Digital mental health tech company Cerebral won’t prescribe Adderall and Ritalin to new patients amid a recent flurry of criticism of its prescribing practices, the company said Wednesday.
New patients from Monday, May 9, onward won’t be able to receive Ritalin or Adderall, which are primarily used to treat attention deficit hyperactivity disorder. The policy change won’t affect existing patients, Cerebral said Wednesday. The company will continue to prescribe other controlled substances.
The company’s ADHD medication policy sparked a lawsuit last week. Former Cerebral vice president of product and engineering, Matthew Truebe, alleged the company put profits before patient safety. In the lawsuit, he alleges Cerebral planned to increase customer retention by prescribing stimulants for ADHD to 100% of its patients and encouraged clinicians to prescribe medication. Truebe alleged that he was fired for speaking out about the practice.
A Cerebral spokesperson denied the allegations. Cerebral CEO Kyle Robertson said in a blog post that the company has never reprimanded anyone for not writing prescriptions.
Business Insider reported the Drug Enforcement Agency was investigating the company and speaking with former employees.
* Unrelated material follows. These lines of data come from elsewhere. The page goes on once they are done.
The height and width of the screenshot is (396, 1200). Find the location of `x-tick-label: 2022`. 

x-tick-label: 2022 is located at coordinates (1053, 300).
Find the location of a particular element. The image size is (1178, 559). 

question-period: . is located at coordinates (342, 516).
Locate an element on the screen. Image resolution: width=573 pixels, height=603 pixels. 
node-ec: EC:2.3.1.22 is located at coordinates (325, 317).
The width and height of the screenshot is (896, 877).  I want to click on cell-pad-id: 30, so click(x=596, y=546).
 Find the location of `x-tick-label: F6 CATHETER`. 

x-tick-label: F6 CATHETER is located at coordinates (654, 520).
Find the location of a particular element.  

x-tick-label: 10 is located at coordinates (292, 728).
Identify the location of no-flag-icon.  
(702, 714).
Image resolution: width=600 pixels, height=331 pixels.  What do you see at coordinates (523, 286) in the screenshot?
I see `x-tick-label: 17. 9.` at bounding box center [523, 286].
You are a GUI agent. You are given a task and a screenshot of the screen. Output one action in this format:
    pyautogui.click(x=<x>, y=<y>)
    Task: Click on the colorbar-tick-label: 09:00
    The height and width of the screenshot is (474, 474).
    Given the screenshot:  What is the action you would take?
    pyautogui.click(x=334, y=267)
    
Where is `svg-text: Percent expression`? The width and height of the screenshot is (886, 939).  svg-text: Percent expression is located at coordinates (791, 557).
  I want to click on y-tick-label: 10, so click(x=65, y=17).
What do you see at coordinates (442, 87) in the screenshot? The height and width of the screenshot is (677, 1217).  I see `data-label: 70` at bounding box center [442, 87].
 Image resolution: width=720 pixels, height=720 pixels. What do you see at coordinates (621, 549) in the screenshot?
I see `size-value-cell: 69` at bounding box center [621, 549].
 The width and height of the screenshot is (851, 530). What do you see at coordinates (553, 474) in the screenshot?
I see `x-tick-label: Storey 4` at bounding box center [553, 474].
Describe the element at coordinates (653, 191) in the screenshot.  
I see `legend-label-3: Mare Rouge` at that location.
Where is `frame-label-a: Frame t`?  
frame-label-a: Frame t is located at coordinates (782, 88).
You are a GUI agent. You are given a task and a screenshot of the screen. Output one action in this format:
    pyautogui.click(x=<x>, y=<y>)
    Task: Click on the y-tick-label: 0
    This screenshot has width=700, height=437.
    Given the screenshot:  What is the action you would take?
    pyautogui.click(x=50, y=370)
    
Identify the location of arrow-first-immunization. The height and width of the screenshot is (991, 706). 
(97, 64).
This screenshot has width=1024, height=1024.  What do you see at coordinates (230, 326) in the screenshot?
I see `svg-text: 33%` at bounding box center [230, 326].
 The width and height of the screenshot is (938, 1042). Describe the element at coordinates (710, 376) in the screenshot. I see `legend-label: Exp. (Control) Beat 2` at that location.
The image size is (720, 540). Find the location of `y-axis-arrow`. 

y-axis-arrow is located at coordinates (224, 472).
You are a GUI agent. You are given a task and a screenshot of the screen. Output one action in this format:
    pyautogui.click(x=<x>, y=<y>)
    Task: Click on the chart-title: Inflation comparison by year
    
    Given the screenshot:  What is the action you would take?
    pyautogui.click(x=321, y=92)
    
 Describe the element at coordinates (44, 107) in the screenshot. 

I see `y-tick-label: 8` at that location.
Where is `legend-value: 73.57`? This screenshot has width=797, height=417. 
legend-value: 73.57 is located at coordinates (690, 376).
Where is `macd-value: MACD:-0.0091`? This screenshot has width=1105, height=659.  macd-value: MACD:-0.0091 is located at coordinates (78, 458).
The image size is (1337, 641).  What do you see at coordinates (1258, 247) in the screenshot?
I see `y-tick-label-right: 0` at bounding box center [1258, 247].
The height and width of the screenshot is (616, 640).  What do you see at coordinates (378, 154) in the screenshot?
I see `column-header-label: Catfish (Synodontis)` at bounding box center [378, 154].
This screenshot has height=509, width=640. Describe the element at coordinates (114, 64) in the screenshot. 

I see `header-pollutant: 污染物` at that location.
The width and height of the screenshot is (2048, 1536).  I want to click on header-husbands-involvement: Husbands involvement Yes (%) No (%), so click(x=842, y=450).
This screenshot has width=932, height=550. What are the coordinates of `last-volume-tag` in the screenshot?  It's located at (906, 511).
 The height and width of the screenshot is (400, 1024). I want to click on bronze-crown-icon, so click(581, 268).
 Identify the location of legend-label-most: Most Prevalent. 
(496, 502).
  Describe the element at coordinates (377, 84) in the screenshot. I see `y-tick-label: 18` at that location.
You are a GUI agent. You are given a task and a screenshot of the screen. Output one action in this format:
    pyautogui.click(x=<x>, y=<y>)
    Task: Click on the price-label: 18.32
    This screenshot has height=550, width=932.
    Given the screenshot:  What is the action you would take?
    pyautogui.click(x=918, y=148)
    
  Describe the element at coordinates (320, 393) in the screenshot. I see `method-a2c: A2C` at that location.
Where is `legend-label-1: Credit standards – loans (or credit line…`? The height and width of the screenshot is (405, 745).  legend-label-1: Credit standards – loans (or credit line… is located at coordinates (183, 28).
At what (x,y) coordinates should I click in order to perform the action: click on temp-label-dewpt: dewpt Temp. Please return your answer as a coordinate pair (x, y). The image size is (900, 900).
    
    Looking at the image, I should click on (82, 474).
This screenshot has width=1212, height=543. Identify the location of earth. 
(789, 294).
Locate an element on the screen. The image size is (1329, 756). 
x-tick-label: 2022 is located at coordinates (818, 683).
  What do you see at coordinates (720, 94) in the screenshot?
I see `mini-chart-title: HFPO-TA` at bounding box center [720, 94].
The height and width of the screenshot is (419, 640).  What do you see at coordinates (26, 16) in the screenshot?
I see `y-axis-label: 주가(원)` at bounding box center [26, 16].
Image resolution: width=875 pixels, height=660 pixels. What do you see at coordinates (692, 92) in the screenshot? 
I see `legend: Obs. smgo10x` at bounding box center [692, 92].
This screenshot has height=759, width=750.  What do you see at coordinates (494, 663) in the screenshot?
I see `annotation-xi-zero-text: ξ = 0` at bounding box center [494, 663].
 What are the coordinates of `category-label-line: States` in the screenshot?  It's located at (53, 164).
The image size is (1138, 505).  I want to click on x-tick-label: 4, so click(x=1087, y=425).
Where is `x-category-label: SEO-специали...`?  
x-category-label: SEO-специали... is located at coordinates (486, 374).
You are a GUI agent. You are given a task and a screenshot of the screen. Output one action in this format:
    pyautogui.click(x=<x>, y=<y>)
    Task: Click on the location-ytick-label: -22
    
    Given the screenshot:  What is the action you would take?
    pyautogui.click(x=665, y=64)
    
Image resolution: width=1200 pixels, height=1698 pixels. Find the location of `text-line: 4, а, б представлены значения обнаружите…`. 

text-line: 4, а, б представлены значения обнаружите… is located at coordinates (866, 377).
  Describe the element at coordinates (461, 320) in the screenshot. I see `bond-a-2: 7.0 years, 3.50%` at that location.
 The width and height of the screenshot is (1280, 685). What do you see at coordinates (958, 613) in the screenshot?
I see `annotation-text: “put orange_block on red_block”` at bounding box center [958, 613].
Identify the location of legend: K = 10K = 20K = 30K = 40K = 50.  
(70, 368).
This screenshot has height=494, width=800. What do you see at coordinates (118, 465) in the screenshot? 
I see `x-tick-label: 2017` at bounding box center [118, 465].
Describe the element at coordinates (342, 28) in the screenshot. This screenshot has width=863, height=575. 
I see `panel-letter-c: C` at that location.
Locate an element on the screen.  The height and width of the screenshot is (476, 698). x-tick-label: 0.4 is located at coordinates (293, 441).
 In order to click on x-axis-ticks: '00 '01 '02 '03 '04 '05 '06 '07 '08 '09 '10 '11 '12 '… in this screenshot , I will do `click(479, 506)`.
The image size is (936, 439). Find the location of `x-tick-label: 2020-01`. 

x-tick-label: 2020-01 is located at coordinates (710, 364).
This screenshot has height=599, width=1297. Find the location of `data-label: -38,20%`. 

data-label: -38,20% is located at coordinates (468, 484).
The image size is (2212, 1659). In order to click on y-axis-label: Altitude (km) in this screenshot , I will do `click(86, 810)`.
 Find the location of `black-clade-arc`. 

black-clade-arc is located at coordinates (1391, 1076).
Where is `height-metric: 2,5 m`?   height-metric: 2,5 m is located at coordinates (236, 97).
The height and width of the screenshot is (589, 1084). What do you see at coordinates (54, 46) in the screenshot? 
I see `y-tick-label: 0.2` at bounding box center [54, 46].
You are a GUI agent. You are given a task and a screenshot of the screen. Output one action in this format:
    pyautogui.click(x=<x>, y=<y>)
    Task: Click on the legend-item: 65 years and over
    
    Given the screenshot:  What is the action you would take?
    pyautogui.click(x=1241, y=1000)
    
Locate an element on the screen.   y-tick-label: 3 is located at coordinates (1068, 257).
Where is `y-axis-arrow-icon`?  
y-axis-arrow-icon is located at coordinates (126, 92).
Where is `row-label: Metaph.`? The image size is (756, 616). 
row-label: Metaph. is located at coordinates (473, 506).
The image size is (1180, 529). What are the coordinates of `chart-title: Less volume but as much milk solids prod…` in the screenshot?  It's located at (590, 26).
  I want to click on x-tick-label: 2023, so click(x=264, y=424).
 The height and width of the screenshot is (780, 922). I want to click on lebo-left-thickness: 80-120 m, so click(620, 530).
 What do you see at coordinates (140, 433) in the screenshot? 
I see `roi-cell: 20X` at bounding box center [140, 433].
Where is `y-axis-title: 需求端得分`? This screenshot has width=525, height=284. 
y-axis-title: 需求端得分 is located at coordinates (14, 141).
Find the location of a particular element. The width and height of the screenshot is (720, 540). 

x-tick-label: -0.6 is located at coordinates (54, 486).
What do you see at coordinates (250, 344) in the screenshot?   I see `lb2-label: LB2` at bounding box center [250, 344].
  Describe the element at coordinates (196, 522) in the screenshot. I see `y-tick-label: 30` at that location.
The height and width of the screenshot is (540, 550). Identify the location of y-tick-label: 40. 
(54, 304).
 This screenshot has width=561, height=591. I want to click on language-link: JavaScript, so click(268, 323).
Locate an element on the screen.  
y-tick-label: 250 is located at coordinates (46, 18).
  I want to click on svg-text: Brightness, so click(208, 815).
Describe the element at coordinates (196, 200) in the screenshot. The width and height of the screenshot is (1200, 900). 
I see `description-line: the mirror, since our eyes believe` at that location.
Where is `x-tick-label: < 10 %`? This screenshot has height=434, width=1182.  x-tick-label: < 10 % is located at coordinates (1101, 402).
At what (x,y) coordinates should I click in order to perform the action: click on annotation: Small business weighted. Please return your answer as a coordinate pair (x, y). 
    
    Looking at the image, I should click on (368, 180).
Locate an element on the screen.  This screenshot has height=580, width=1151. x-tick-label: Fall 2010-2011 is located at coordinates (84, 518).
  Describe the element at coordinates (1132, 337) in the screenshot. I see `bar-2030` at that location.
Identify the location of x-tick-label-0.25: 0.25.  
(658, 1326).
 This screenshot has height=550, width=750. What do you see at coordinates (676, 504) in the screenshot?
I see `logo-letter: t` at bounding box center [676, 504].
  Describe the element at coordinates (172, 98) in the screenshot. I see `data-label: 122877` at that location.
A Cerebral spokesperson said, "We don’t speak for the DEA but are unaware of anything other than normal course interactions in the ordinary course of our business."
Separately, The Wall Street Journal reported national pharmacy chains are probing the prescription practices at Cerebral and another company, Done Health. The story alleged CVS Health, Walmart and Walgreens reportedly blocked and delayed some Cerebral and Done Health prescriptions due to Adderall over-prescribing concerns. Online pharmacy, TruePill, confirmed that it paused Adderall and other controlled substances prescription fulfillment.
Cerebral and Done Health both disputed the report and said that delays in prescription are happening for administrative reasons involving insurance companies and availability of medicine. During the public health emergency, the Drug Enforcement Agency waived prior in-person evaluation requirements for controlled substance prescriptions via telehealth.
Cerebral said a clinical review committee will review all its paid social advertisements, after social media sites removed its ads for violating body-image shaming rules. The company’s ad claimed that obesity is “five times more prevalent” among adults with ADHD.
Cerebral also named its current chief medical officer Dr. David Mou as the company’s new president, citing a commitment to “clinical quality, patient safety and compliance.” It also hired Jacqueline Kniska as head of compliance. Kniska joins Cerebral from Virginia Commonwealth University where she served as chief ethics and compliance officer.
Cerebral was founded in 2019 by Kyle Robertson and chief medical officer Dr. Ho Anh. It has received $462 million in funding since its launch and is valued at nearly $5 billion. In December, it raised $300 million in a Series C round led by Softbank Vision.
Cerebral faces another lawsuit from a former contracted clinician who alleges the company violated California labor code laws, including failing to properly pay overtime and reimburse for business-related expenses. A company spokesperson declined to disclose the breakdown between contractors and full-time employees.